Frangula is a genus of about 56 species of flowering shrubs or small trees, commonly known as buckthorn, in the buckthorn family Rhamnaceae. The common name buckthorn is also used to describe species of the closely related genus Rhamnus in the same family, and also the superficially similar but only distantly related sea-buckthorn, Hippophae rhamnoides in the Elaeagnaceae.

==Description==
Frangula species are deciduous or evergreen shrubs or small trees (to 12 metres tall in F. purshiana) with dark grey-brown to blackish bark; alternate, simple leaves with stipules, buds without bud scales, branches without spines; and flowers with five small petals (cf. usually four in Rhamnus) and undivided styles.
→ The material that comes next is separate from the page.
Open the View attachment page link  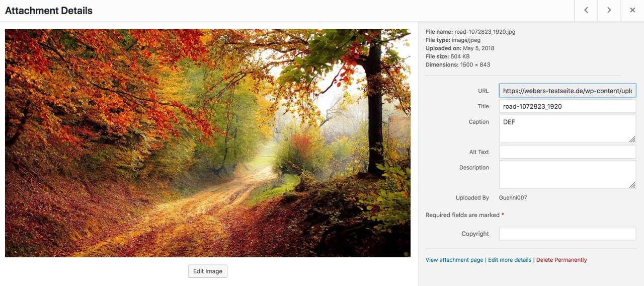[454, 260]
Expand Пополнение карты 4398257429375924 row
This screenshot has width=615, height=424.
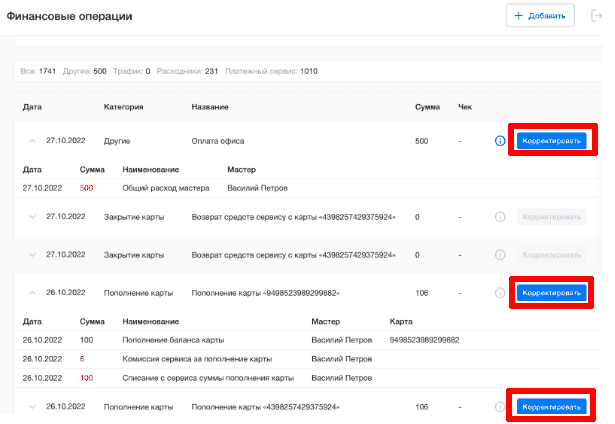click(x=32, y=407)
The fruit is a two- to four-seeded berry; it is dispersed by birds.

==Taxonomy==
The species were formerly usually included within Rhamnus as a subgenus, but have increasingly been treated as a distinct genus in their own right.

The designated lectotype species is Frangula alnus Mill., based on Rhamnus frangula L.
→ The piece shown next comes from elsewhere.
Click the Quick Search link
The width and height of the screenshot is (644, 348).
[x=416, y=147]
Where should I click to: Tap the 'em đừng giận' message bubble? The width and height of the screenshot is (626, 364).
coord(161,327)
The following species are accepted by the Plants of the World Online database (POWO):
- Frangula acuminata
- Frangula alnus – alder buckthorn
- Frangula austrosinensis
- Frangula azorica
- Frangula betulifolia – birchleaf buckthorn
- Frangula breedlovei
- Frangula californica – California buckthorn, coffeeberry
- Frangula capreifolia
- Frangula caroliniana – Carolina buckthorn
- Frangula chimalapensis
- Frangula chrysophylla
- Frangula circumscissa
- Frangula crenata
- Frangula darienensis
- Frangula dianthes
- Frangula discolor
- Frangula glaberrima
- Frangula goudotiana
- Frangula grandiflora
- Frangula grandifolia
- Frangula granulosa
- Frangula grisea
- Frangula henryi
- Frangula hintonii
- Frangula inconspicua
- Frangula lindeniana
- Frangula longipedicellata
- Frangula longipes
- Frangula longistyla
- Frangula macrocarpa
- Frangula marahuacensis
- Frangula mcvaughii
- Frangula microphylla
- Frangula mucronata
- Frangula neblinensis
- Frangula obovata
- Frangula oreodendron
- Frangula palmeri
- Frangula paruensis
- Frangula pedunculata
- Frangula pendula
- Frangula pinetorum
- Frangula polymorpha
- Frangula pringlei
- Frangula pubescens
- Frangula purshiana – cascara buckthorn
- Frangula revoluta
- Frangula rhododendriphylla
- Frangula riojae
- Frangula rubra – red buckthorn
- Frangula rupestris
- Frangula scopulorum
- Frangula sphaerosperma
- Frangula surotatensis
- Frangula ulei
- Frangula wendtii

One natural hybrid is also accepted by POWO:
- Frangula × blumeri

==Distribution==
The genus has a near-cosmopolitan distribution, occurring throughout most of Europe and the Americas, large parts of Asia, and the far northwest of Africa; it is absent from Africa south of the Sahara, the Indian Subcontinent, and Australasia.

==Uses==
The European species, alder buckthorn (Frangula alnus) was of major military importance in the 15th to 19th centuries, as its wood provided the best quality charcoal for gunpowder manufacture.

As with Rhamnus species, the berries are a powerful purgative.